MAHKEMESİ :Asliye Hukuk Mahkemesi
KARAR : Kabul
Taraflar arasındaki kamulaştırmasız el atılan taşınmaz bedelinin tahsili istemine ilişkin asıl ve birleştirilen davada yapılan yargılama sonunda mahkemece asıl ve birleştirilen davaların kabulüne karar verilmiştir.
Kararın davalı idare tarafından temyiz edilmesi üzerine hükmün onanmasına karar verilmiş, onama kararına karşı davalı idare vekili karar düzeltme talebinde bulunmuş ve karar düzeltme talebinin de reddine karar verilmesi üzerine hüküm 08.05.2019 tarihinde kesinleşmiştir.
Davalı idare vekili; 01.10.2019 tarihli tavzih dilekçesi ile; mahkemece hükme esas alınan 28.07.2015 tarihli fen bilirkişi raporunda A harfi ile gösterilen 231,06 m²lik kısmın tapu kaydının iptali ile davacı paylarının yol olarak terkinine karar verilmiş ise de fen bilirkişi raporundaki koordinatlar ile sayısallaşma sonucu oluşan koordinatlar uyumlu olmadığından koordinatlı krokiye göre işlem yapılabilmesi için hükmün tavzihini talep etmiştir.

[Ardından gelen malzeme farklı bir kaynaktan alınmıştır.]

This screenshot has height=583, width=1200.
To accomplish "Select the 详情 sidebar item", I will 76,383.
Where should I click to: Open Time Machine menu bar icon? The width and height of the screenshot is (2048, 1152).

İstanbul Anadolu 8. Asliye Hukuk Mahkemesince verilen 09.10.2020 tarihli ek karar ile tavzih isteminin kabulüne karar verilmiştir.
İstanbul Anadolu 8. Asliye Hukuk Mahkemesinin yukarıda belirtilen 09.10.2020 tarihli ek kararına karşı süresi içinde taraf vekilleri temyiz isteminde bulunmuştur.

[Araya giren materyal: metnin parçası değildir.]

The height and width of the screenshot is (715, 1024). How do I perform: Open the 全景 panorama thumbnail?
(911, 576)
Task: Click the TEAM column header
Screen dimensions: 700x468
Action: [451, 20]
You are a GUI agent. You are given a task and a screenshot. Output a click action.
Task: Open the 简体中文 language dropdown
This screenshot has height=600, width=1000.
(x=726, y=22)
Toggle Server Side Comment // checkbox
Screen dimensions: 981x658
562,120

Dairemizce yapılan inceleme sonucu; kesinleşen mahkeme kararında 231,06 m²lik bölümün bedelinin tahsiline karar verildiği hâlde, tavzih kararı ile 215,98 m²lik kısmın terkinine karar verilmesinin doğru olmadığını, 6100 sayılı Hukuk Muhakemeleri Kanunu’nun (6100 sayılı Kanun) 305 inci maddesinde hüküm yeterince açık değilse veya icrasında tereddüt yaratıyor yahut birbirine aykırı fıkralar içeriyorsa icrası tamamlanıncaya kadar taraflardan her biri hükmün açıklanmasını veya tereddüt ya da aykırılığın giderilmesini isteyebilir. Yine 6100 sayılı Kanun'un 305 inci maddesinin ikinci bendine göre de "Hüküm fıkrasında taraflara tanınan haklar ve yüklenen borçlar tavzih yolu ile sınırlandırılamaz, genişletilemez ve değiştirilemez." hükümleri göz önünde bulundurulduğunda, kesinleşen hükmün esasını değiştirecek şekilde karar verilmesi mümkün olmadığından, mahkemece davalı idare vekilinin tavzih talebinin reddi yerine tavzih talebinin kabulüne karar verilmesi doğru bulunmadığından 09.10.2020 tarihli ek kararın bozulmasına karar verilmiştir.
İstanbul Anadolu 8. Asliye Hukuk Mahkemesinin 17.05.2022 tarihli ek karar ile bozma kararına uyulmak suretiyle yapılan yargılama sonucunda tavzih talebinin reddine karar verilmiştir.
İstanbul Anadolu 8. Asliye Hukuk Mahkemesinin yukarıda belirtilen 17.05.2022 tarihli ek kararına karşı süresi içinde davalı idare vekili temyiz isteminde bulunmuştur.
Temyiz istemi, kesinleşen kararın tavzihi isteminin reddine yönelik İstanbul Anadolu 8. Asliye Hukuk Mahkemesinin 17.05.2022 tarihli ek kararına ilişkindir.
6100 sayılı Kanun’un 305 inci maddesinin ikinci fıkrası gözetildiğinde hükmü değiştirecek şekilde tavzih kararı verilmesinin usul ve yasaya uygun olmayacağı anlaşıldığından tavzih talebinin reddine karar verilmesinde bir isabetsizlik görülmemiştir.
Mahkemesince verilen ek karar yukarıda anılan Kanun hükümlerine uygun olduğundan temyiz isteminin reddi ile söz konusu ek kararın onanması gerekir.
KARAR
Açıklanan sebeplerle;
Mahkemece verilen 17.05.2022 tarihli ek kararın ONANMASINA,
Aşağıda yazılı harcın istenildiğinde davalı idareye iadesine, 21.02.2023 tarihinde oy birliğiyle karar verildi.